10.3.De rechtbank komt met name gelet op voornoemde overwegingen van het Hof in de punten 53 en 54 van het arrest TQ tot de conclusie dat voorkomen moet worden dat een (minderjarige) vreemdeling in grote onzekerheid zou komen te verkeren omtrent zijn verblijfsstatus. Doordat verweerder geen terugkeerbesluit heeft opgelegd maar de asielaanvraag van eiser wel heeft afgewezen, is geen sprake van een meeromvattende beslissing en komt eiser juist in die onzekerheid te verkeren. Enerzijds wordt immers besloten dat eiser (in afwachting van een niet nader geconcretiseerd onderzoek) niet hoeft terug te keren naar zijn land van herkomst, terwijl anderzijds wordt besloten dat eiser niet in aanmerking komt voor een verblijfsvergunning. De rechtbank overweegt dat als gevolg van het bestreden besluit een gedoogconstructie is ontstaan, die zo volgt uit het arrest TQ, niet is toegestaan. Door het bestreden besluit verkeert eiser immers in onzekerheid met betrekking tot zijn wettelijke status en zijn toekomst. Dit is in strijd met de belangen van eiser als minderjarige. Dat eiser (voorlopig) niet daadwerkelijk zal worden uitgezet, maakt dit niet anders. De rechtbank oordeelt dat verweerder zal moeten bepalen of eiser ofwel onrechtmatig in Nederland verblijft na afwijzing van zijn asielaanvraag waaruit de oplegging van een terugkeerplicht volgt (en hetgeen betekent dat eerst onderzoek moet worden gedaan naar de opvangmogelijkheden voor eiser in Marokko), ofwel dat eiser rechtmatig verblijf heeft na afwijzing van zijn asielaanvraag. Door niet expliciet aan te geven welke consequenties de afwijzing van de asielaanvraag heeft voor eiser, het onderzoek naar de opvangmogelijkheden voor eiser in Marokko uit te stellen en door de ambtshalve weigering van de reguliere verblijfsvergunning, is sprake van een gebrek in het bestreden besluit.
11. Deze beroepsgrond van eiser slaagt. Dat betekent dat de rechtsgevolgen van het bestreden besluit niet in stand kunnen blijven en dat het beroep ook gelet hierop gegrond is.

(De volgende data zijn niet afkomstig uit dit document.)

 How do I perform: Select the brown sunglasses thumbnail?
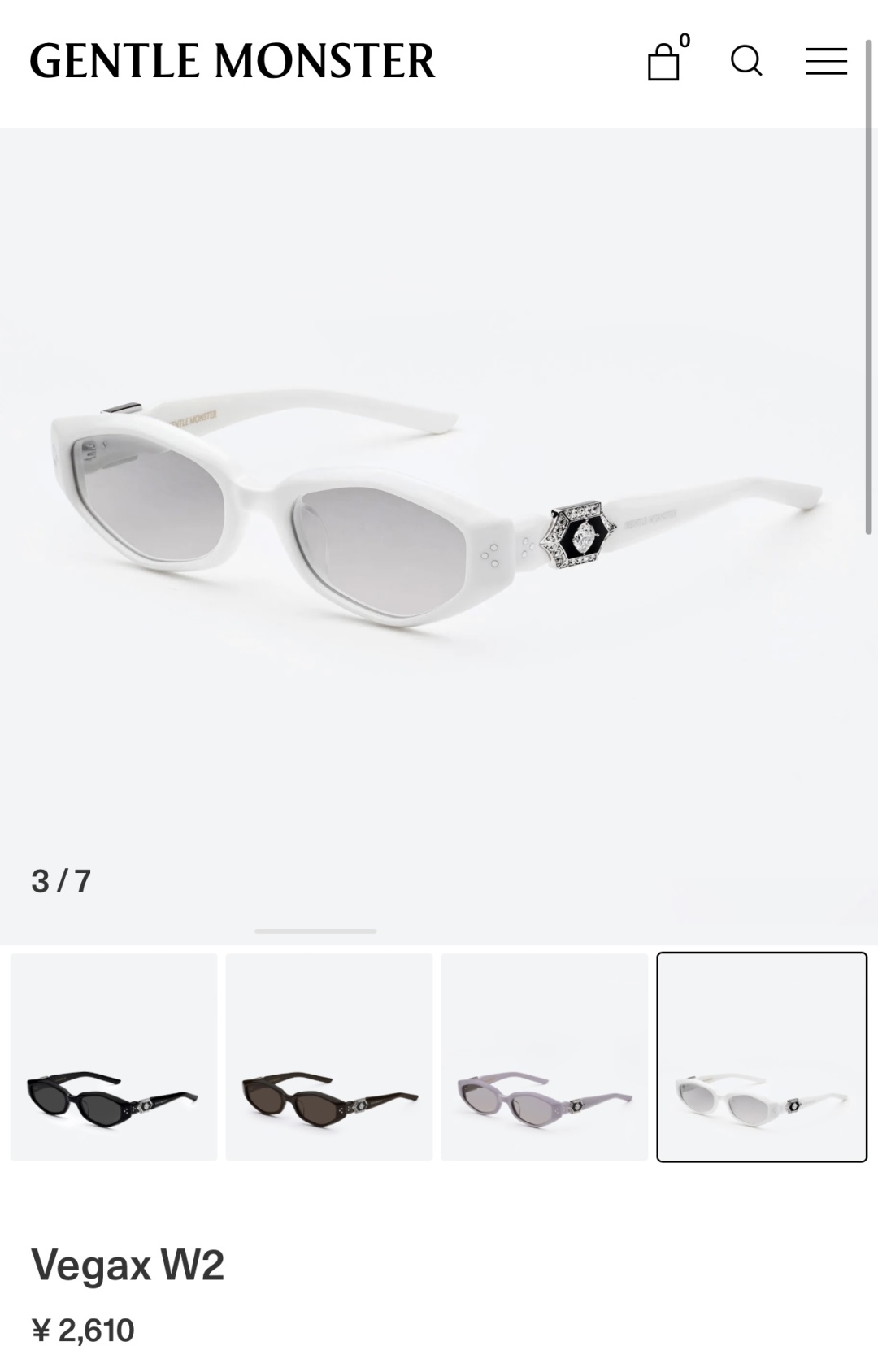[x=329, y=1057]
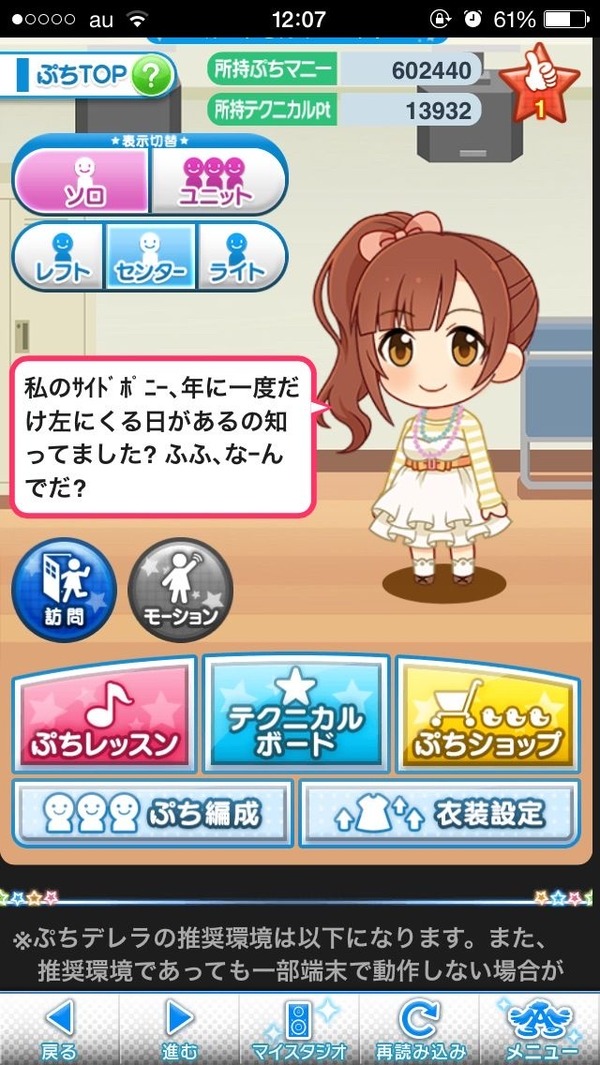Go to ぷちショップ

[x=488, y=715]
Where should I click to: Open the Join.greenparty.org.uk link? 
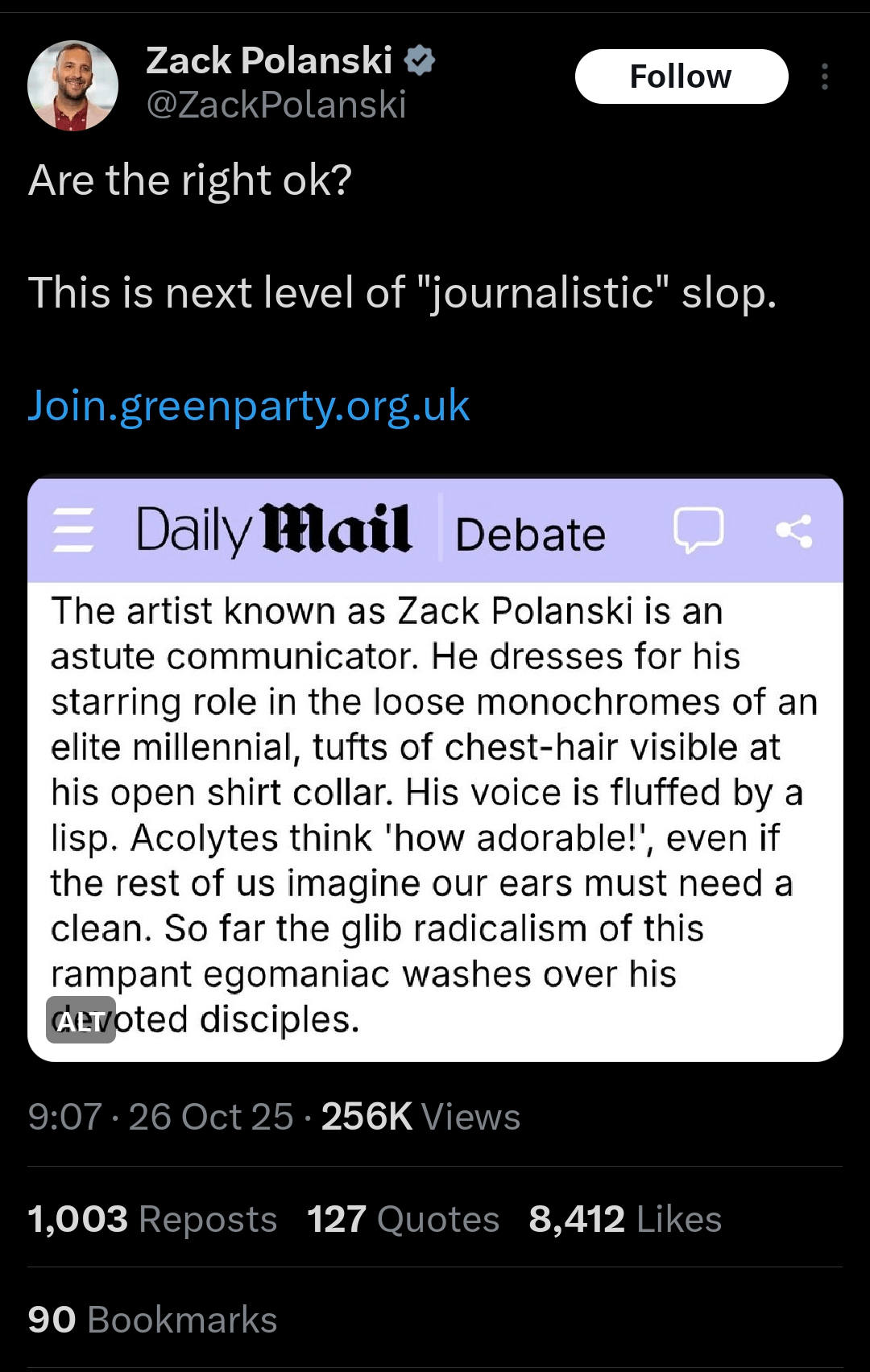click(248, 405)
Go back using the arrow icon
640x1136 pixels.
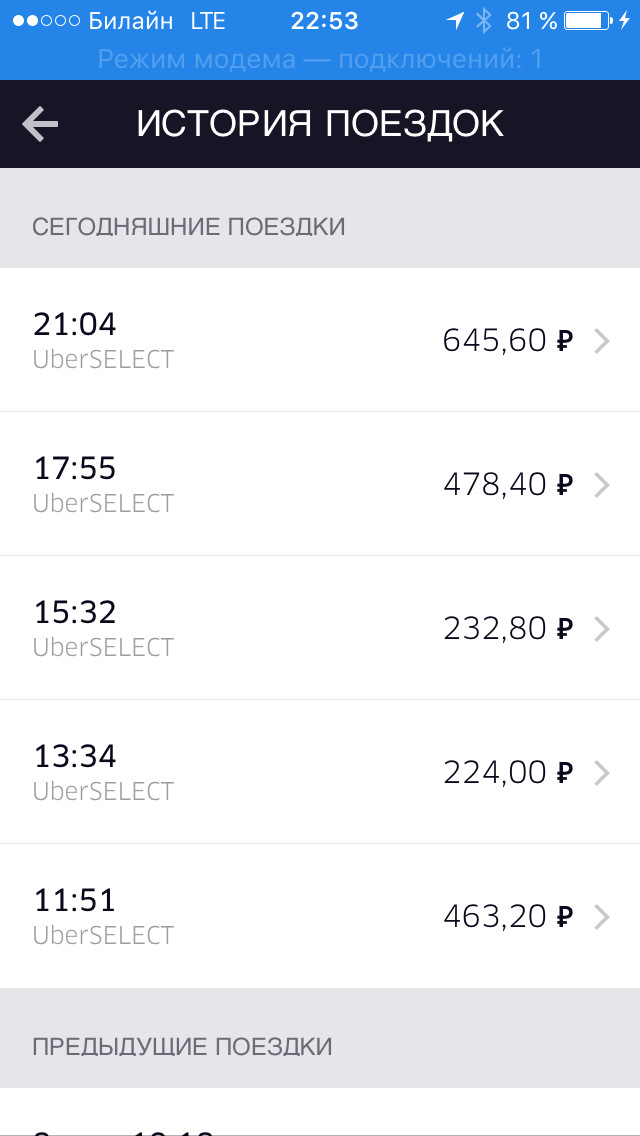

12. De rechtbank verklaart het beroep gegrond en vernietigt het bestreden besluit. Gezien hetgeen is overwogen onder 10 en verder bestaat geen aanleiding om de rechtsgevolgen van het vernietigde bestreden besluit in stand te laten. De rechtbank zal ook niet de bestuurlijke lus toepassen omdat de rechtbank in een eerdere zaak gebleken is, hetgeen wordt bevestigd door het door verweerder gevoerde verweer, dat verweerder bij zijn standpunt blijft. De rechtbank ziet geen mogelijkheden om zelf in de zaak te voorzien omdat enerzijds het aan verweerder is om (op basis van onderzoek naar adequate opvang in het land van herkomst) een keuze te maken tussen een terugkeerplicht of een verblijfsrecht en anderzijds de rechtbank aan eiser geen verblijfsvergunning kan verlenen. De rechtbank acht het in het belang van eiser dat verweerder binnen zes weken na de datum van deze uitspraak een nieuwe beslissing op eisers aanvraag neemt met inachtneming van deze uitspraak.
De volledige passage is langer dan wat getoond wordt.